_What this task involves_
Copy each record exactly as it reads, leaving out any pictures it holds.

Top of Data to examine

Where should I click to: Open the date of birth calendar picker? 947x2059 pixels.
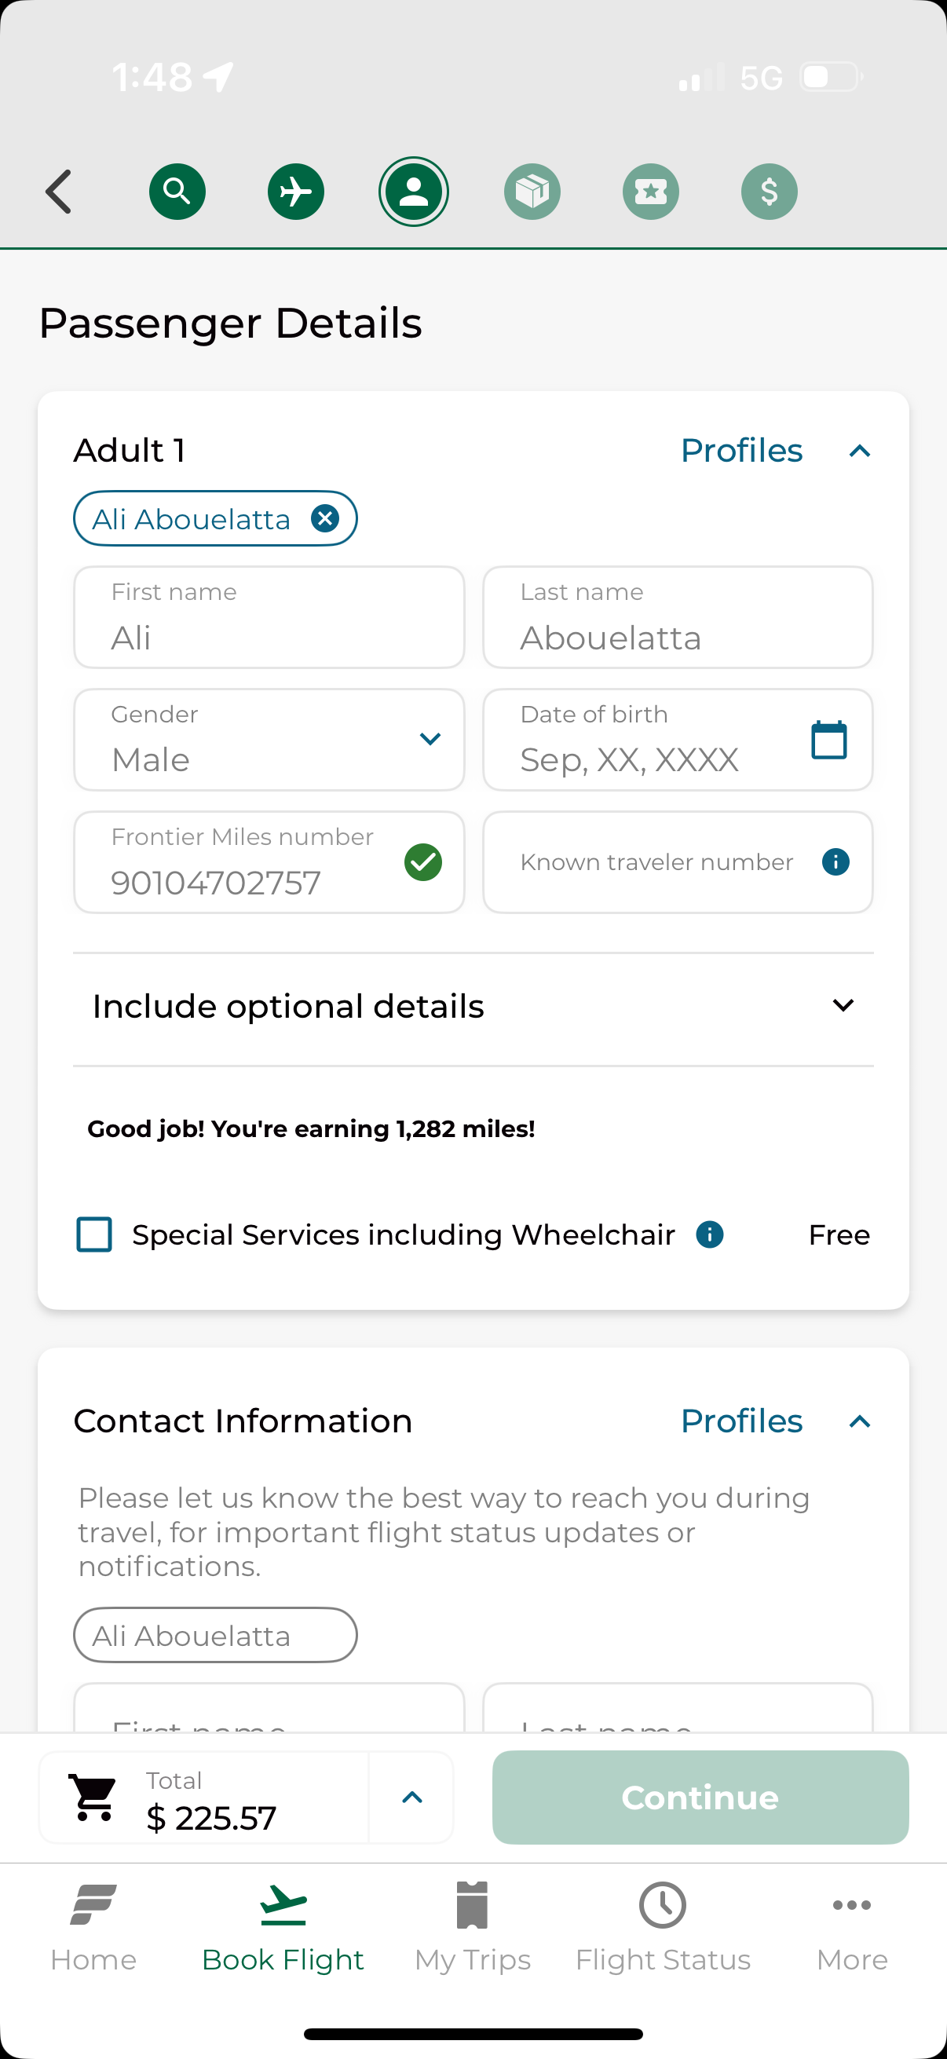[x=829, y=739]
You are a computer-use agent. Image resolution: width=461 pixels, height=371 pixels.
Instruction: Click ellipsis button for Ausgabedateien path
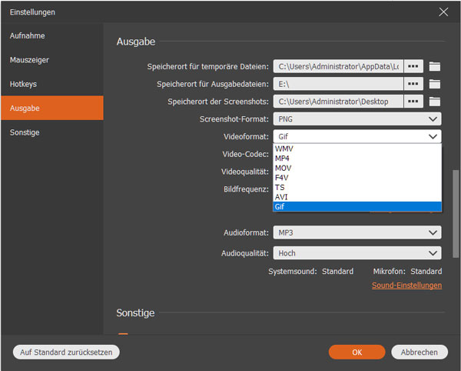coord(414,84)
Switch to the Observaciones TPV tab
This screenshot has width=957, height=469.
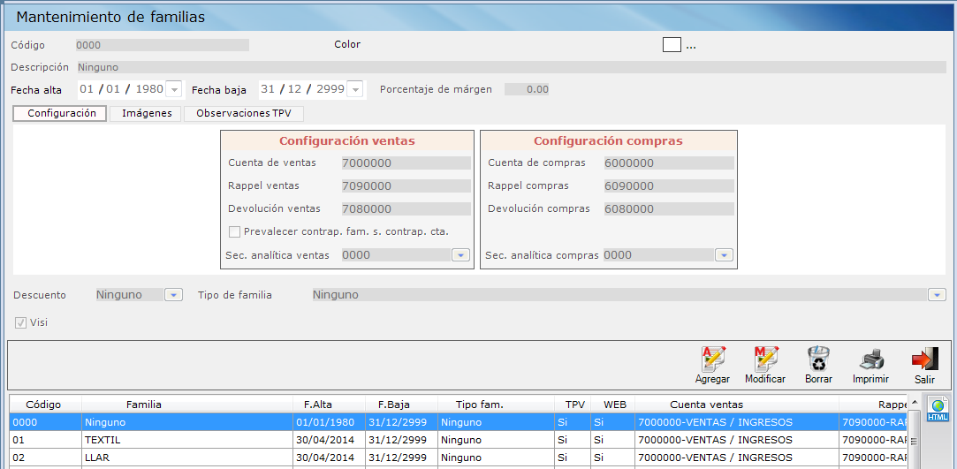(244, 114)
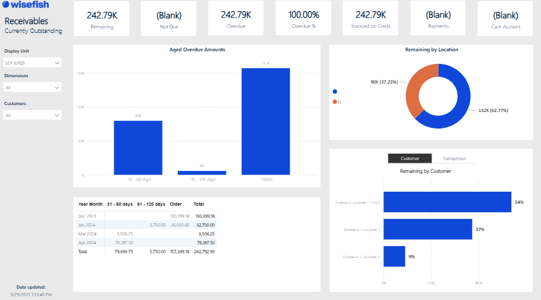Click the Cash Account card
541x300 pixels.
pos(505,19)
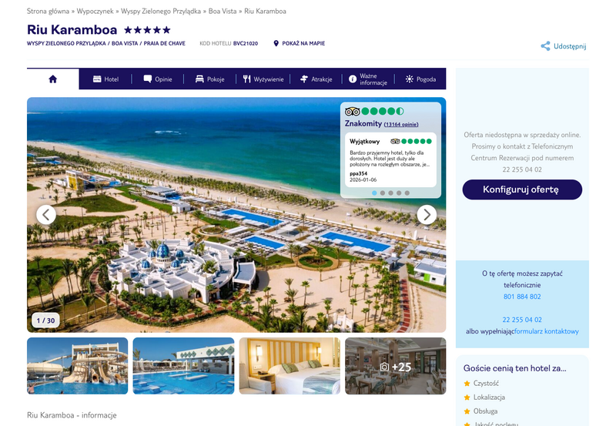Image resolution: width=616 pixels, height=426 pixels.
Task: Open the Pokoje tab with the bed icon
Action: pyautogui.click(x=209, y=79)
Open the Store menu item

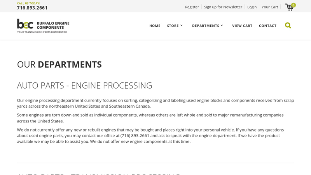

Bottom of Data to examine

_Task output_
Where should I click to: Open the date of birth calendar picker? 947x2059 pixels.
[x=829, y=739]
You are a computer-use agent. Image resolution: width=461 pixels, height=371 pixels.
Instruction: Click ellipsis button for Ausgabedateien path
coord(414,84)
Switch to the Observaciones TPV tab
This screenshot has width=957, height=469.
(244, 114)
Click the Cash Account card
541x300 pixels.
pos(505,19)
Image resolution: width=616 pixels, height=426 pixels.
Task: Open the Pokoje tab with the bed icon
Action: pyautogui.click(x=209, y=79)
Open the Store menu item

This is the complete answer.